Soane wrote to Mr Pitt on August 6th 1799 that he was not quite satisfied with the drawings he submitted and that he has made some more for improvements to Holwood: 'be assured, Sir, no exertion on my part shall be wanting to make the house as worthy of the possessor as I possibly can, for I can safely say it is now almost the only wish of my life to see the whole building completed' (Letter Book 1797-1800, p.55). Drawings 31 to 35 show this improved design. Despite his persistence, however, Soane never presented the new design to Pitt. An estimate was settled August 2nd 1799 but, as Soane records in his 'Designs for Public and Private Buildings' (1832), Pitt was not able to build because of his 'limited means'.

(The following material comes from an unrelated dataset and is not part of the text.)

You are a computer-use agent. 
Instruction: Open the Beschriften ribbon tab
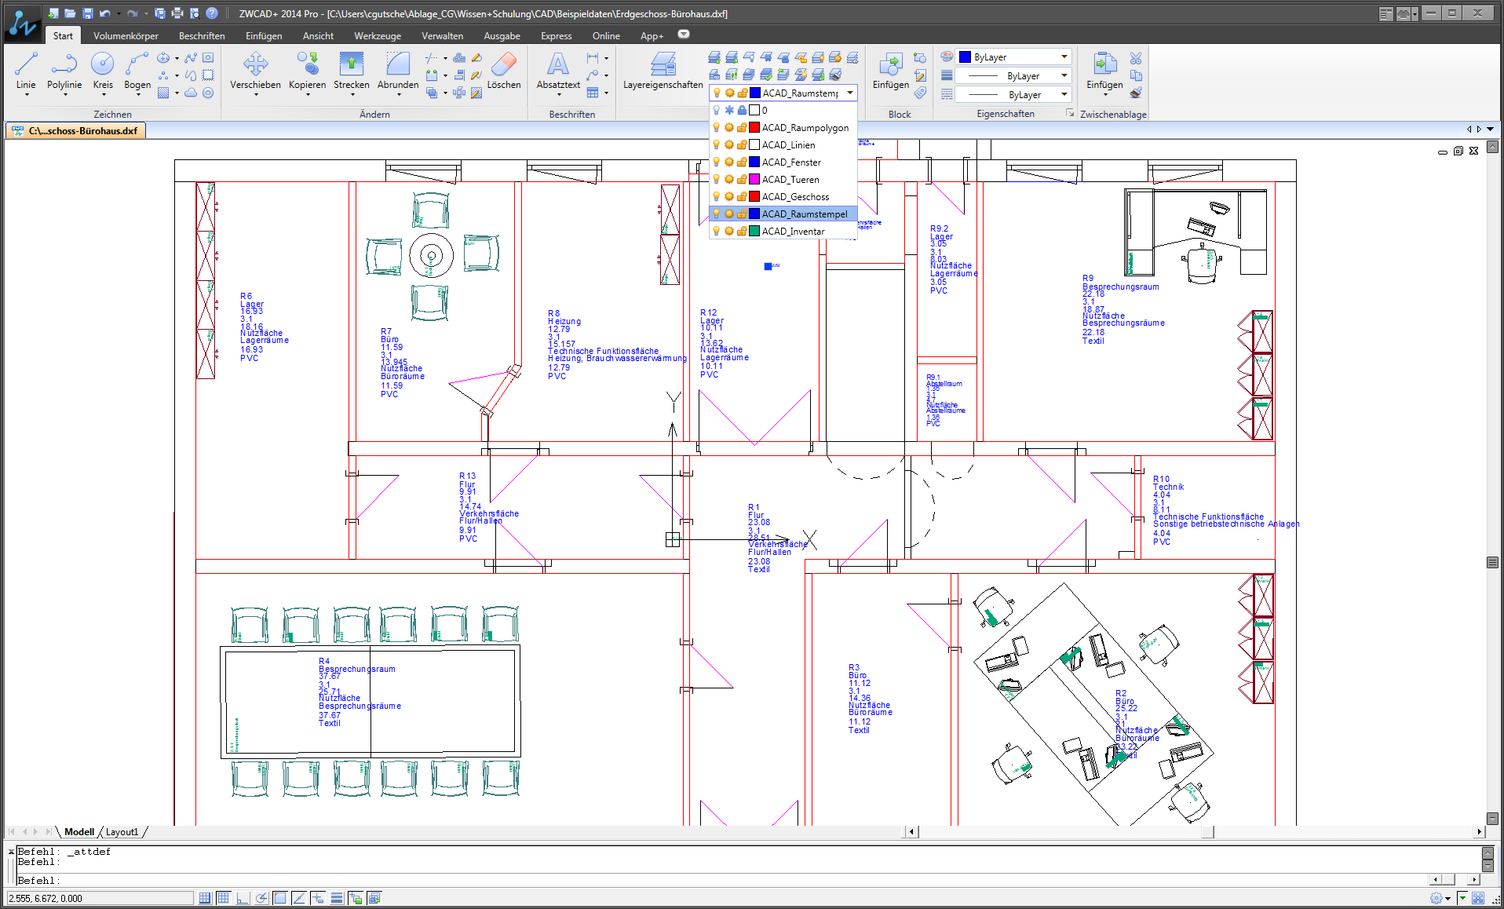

Drawings 31 to 51, dating from August 1799, are fair drawings of the unexecuted house. Drawings 33 and 34 are copies of drawings 31 and 32. Drawing 35 is a copy of the same designs but in reverse. The drawings show a principal staircase that follows the same design as in the rough plan on drawing 30, starting as one flight and returning in two quarter-turn flights. It ascends from a central corridor that is on axis with the front entrance and the library. The entrance hall has columns arranged to support an entablature on a half-oval plan. The eating room is also altered, with a bowed south front opposite a chimney-piece within an apsidal recess at the north wall.

The first floor has seven bedrooms and seven dressing rooms. The principal bedrooms are on the south side of the house and surrounding the principal staircase. Another corridor on the north end leads from the common staircase to several bedrooms, two dressing rooms, a 'servant's room' and the steward's bedroom and office. Beds are added in pencil within the bedrooms. The 'Lady's dressing room' occupying the large bowed room was for entertaining, as William Pitt was never married and his sister, with whom he lived from 1785-6, died in September 1786 (J.P.W. Ehrman and A. Smith, Oxford DNB).

The upper-left hand margin of drawing 31 has a list of Soane's clients: William Moffatt of Weston, Southampton, was a client in 1797; Henry Peters of Betchworth Castle, Surrey was a client in 1798; William Praed of Tyringham, from 1793; John Dennis of Ossington Hall, Nottinghamshire, from 1786; and Rene Payne of Sulby Lodge, Northamptonshire, and Maze Hill Greenwich, from 1792 (P. Dean 1999, pp. 176, 187-188, and P. Dean 2006, p. 239). The second name on the list, Mr Marnell (possibly Mansell), is as yet unidentified.

Drawings 32 to 34 are dated 'July 1799' but, according to their fit in the design sequence and their similarity to drawing 31 dated 'August 1799', it is more likely that the drawings were made in August. The date on drawings 32 to 34 appears to be added by a later hand, possibly George Bailey (1792-1860, pupil and assistant 1806-37, curator 1837-60).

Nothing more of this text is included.